Starting and StoppingThe good news: I finally played Blendo's Thirty Flights of Loving yesterday.
Blendo Games is on that short list (that includes Tarn Adams, Travis Baldree, Vic Davis, Ian Hardingham, and a few others)of developers who make appointment games. Those are games that, even in my current time deficit situation, I must play.
Thirty Flights of Loving isn't a game, really--it more accurately qualifies as an experience, because there are no gameplay affecting decisions you can make, as far as I can tell. And it only last fifteen minutes.
Do either of those things matter? No, because it's an exhilarating experience, the gaming equivalent of Tarantino (with a helping of Sergio Leone).

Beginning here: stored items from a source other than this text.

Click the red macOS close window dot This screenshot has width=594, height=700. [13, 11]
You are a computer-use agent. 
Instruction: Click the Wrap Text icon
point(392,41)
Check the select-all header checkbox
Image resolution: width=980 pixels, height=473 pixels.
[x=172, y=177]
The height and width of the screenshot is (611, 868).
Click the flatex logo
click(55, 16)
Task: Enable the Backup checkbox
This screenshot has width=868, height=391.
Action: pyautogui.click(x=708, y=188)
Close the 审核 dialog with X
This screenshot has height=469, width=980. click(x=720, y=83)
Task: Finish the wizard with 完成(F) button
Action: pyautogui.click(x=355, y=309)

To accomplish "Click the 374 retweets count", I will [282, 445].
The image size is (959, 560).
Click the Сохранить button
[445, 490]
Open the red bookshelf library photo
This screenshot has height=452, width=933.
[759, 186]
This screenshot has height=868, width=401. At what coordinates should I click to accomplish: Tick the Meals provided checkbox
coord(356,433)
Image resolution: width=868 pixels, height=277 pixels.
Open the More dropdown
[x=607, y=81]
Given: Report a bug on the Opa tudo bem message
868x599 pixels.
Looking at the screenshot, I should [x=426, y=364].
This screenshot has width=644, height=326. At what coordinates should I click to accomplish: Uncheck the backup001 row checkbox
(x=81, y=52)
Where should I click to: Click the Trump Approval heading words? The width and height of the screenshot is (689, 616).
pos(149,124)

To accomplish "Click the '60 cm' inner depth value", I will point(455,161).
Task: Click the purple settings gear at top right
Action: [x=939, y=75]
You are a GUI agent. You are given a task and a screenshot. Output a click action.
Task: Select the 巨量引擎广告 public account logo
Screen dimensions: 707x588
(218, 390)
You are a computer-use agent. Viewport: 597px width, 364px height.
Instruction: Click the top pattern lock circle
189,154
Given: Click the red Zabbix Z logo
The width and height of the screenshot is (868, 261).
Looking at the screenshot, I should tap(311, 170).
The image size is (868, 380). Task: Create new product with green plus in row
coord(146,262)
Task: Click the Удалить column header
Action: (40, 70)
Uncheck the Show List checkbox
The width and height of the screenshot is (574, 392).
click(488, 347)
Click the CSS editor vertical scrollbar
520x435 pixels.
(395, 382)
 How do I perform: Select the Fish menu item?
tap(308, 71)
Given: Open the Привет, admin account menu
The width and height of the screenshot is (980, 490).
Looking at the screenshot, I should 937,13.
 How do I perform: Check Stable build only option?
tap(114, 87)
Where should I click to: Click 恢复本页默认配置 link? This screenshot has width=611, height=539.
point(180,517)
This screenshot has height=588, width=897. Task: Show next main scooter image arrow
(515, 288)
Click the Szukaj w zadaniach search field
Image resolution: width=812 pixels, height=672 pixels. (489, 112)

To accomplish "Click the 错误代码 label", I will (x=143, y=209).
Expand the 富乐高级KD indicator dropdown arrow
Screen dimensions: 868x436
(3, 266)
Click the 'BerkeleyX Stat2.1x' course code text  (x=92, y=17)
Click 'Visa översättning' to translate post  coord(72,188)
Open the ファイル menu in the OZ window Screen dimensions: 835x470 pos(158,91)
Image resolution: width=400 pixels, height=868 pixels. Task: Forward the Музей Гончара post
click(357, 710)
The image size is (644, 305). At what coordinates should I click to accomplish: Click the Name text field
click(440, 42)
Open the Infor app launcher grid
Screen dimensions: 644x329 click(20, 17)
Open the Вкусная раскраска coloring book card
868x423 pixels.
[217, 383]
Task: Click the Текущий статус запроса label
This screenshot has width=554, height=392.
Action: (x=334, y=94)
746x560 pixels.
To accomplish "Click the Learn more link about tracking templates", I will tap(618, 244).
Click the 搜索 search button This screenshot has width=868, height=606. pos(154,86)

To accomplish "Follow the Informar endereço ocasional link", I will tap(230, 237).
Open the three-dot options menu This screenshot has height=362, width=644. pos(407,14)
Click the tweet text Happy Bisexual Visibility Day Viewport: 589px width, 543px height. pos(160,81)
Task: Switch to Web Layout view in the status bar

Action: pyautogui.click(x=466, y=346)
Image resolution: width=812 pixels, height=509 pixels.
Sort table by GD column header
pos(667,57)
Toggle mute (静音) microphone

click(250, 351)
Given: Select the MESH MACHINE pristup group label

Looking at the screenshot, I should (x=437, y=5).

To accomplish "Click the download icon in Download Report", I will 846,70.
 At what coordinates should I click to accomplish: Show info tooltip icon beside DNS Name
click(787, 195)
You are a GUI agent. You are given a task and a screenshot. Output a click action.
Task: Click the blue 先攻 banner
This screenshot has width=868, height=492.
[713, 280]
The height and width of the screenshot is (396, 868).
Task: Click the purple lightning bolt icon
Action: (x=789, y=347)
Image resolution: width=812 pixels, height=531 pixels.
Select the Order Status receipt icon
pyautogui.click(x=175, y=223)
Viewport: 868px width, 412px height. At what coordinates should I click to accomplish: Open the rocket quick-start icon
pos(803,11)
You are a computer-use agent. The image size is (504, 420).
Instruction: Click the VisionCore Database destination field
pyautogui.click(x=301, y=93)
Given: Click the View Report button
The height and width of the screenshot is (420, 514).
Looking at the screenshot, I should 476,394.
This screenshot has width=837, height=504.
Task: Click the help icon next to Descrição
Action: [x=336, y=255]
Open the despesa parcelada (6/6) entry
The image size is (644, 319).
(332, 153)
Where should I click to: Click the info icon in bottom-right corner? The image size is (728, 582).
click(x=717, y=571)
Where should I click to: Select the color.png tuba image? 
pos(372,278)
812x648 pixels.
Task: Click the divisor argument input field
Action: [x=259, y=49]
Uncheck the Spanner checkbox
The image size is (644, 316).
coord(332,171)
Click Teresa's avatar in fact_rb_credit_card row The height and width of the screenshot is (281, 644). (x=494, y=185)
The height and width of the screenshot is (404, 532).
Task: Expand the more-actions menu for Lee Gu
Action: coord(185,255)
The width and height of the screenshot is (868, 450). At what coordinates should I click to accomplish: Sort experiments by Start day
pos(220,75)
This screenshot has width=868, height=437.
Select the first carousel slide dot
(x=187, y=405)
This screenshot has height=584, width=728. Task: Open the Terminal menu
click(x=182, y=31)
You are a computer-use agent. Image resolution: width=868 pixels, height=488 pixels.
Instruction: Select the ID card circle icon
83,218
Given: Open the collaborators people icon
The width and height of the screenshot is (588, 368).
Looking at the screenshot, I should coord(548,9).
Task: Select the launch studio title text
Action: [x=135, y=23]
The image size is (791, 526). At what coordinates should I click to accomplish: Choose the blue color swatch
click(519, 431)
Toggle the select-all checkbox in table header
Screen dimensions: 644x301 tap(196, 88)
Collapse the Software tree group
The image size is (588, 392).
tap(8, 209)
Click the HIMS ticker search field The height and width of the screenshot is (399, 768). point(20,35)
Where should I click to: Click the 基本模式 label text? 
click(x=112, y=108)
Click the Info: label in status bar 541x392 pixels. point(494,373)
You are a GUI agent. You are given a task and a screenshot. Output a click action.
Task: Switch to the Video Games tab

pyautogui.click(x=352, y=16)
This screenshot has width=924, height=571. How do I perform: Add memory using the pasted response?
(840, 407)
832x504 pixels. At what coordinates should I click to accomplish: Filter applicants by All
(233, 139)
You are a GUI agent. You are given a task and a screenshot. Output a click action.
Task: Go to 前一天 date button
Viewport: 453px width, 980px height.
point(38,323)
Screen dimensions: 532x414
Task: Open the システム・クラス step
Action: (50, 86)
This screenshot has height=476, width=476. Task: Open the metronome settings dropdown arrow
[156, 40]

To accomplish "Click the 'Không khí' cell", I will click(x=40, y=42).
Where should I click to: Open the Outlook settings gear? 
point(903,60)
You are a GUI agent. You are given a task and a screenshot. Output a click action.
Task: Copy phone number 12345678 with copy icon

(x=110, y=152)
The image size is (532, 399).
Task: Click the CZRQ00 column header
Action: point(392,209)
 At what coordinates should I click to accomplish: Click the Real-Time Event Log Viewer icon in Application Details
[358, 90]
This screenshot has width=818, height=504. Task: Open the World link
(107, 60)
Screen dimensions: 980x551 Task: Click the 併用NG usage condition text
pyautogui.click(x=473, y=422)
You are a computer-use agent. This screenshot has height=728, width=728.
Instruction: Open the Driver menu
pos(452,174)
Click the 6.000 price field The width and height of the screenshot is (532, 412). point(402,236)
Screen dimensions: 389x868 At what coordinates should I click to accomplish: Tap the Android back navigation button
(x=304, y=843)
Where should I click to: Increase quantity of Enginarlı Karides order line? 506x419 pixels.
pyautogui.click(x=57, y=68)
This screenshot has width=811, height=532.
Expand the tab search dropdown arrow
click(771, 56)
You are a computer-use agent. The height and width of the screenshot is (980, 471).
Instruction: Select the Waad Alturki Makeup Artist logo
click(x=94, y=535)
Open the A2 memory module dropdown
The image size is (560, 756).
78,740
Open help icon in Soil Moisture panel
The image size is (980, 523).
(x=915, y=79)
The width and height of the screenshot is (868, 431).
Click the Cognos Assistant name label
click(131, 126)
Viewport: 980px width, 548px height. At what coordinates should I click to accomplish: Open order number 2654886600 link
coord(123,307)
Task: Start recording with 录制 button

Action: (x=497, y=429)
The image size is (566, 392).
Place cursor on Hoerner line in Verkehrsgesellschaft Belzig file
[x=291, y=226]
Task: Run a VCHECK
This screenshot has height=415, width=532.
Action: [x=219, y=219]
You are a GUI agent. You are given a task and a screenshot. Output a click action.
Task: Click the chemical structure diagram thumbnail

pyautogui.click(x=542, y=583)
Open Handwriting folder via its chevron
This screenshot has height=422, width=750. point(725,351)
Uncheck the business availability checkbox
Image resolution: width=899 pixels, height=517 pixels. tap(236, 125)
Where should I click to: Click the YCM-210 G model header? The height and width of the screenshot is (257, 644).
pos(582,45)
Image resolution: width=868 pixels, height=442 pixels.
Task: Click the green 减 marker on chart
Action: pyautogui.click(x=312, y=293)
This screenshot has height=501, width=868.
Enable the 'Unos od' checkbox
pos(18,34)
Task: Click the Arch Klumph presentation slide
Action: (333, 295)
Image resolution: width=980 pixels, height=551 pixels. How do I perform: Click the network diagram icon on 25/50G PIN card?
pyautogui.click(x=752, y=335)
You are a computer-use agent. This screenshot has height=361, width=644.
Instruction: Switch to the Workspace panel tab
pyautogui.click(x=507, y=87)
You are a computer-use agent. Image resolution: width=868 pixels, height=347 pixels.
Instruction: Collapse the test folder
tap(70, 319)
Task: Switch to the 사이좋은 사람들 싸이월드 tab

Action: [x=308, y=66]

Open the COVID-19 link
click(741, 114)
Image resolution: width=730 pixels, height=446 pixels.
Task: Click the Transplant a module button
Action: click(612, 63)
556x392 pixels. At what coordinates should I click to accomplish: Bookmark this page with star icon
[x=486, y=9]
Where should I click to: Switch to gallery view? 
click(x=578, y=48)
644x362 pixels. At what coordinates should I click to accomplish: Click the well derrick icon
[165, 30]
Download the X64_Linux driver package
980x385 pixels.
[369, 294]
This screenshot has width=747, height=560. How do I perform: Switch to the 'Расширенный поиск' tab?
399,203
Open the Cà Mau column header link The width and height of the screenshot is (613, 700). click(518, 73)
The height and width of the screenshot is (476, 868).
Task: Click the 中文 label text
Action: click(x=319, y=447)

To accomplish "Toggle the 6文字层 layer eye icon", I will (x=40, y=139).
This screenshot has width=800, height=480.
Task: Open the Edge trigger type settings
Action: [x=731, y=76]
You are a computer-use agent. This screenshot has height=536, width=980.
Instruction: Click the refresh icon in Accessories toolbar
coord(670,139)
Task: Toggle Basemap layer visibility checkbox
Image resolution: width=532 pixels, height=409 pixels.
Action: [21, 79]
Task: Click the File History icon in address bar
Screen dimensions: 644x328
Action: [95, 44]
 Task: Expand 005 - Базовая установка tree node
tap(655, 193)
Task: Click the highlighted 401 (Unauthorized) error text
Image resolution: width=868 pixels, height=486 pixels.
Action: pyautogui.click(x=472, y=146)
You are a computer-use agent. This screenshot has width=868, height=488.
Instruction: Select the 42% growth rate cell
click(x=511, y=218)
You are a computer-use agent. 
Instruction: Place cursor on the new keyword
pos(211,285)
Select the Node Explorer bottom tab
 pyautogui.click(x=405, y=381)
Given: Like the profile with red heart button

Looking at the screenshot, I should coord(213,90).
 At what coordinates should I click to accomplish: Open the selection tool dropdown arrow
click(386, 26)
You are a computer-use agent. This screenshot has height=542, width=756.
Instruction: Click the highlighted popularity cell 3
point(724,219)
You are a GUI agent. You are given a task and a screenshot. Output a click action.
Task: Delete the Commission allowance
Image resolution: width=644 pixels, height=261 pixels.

You're not playing a game so much as trying to reconstruct what happened, and it will take several playthroughs before you begin to piece it all together.
With Thirty Flights of Loving, Gravity Bone, and Atom Zombie Smasher, Blendo has a portfolio that can stand up with anyone for freshness and energy. And music--all three games have absolutely amazing soundtracks.
Now, I only hope they do a longer project in 2013.
I also started Spec Ops: The Line last night. I haven't played a "realistic" military shooter in years, because while I was playing Call of Duty: Modern Warfare 2, I became so intensely uncomfortable that I quit.
I thought about what was bothering me, and I realized that it was the contemporary setting. I'm fine with a WWII shooter, or even Vietnam era, but the contemporary setting (and the realism) completely creeped me out.
I'd read so many good things about the plot of Spec Ops, though, and the questions it forces the player to ask, that I wanted to see for myself. It's been a long time, and I thought I'd be fine with the setting, given the context around the plot.
In a word: nope.
I played for a little more than 30 minutes, increasingly uncomfortable as I went, and then just quit. Even if there is some kind of terrific plot in the game, I couldn't make it past the realism.
From what I did see, the writing was terrific.
I wonder if this is an age-related issue--my problem with these kinds of games--or if it has something to do with being a father. None of this would have bothered me in the least fifteen years ago.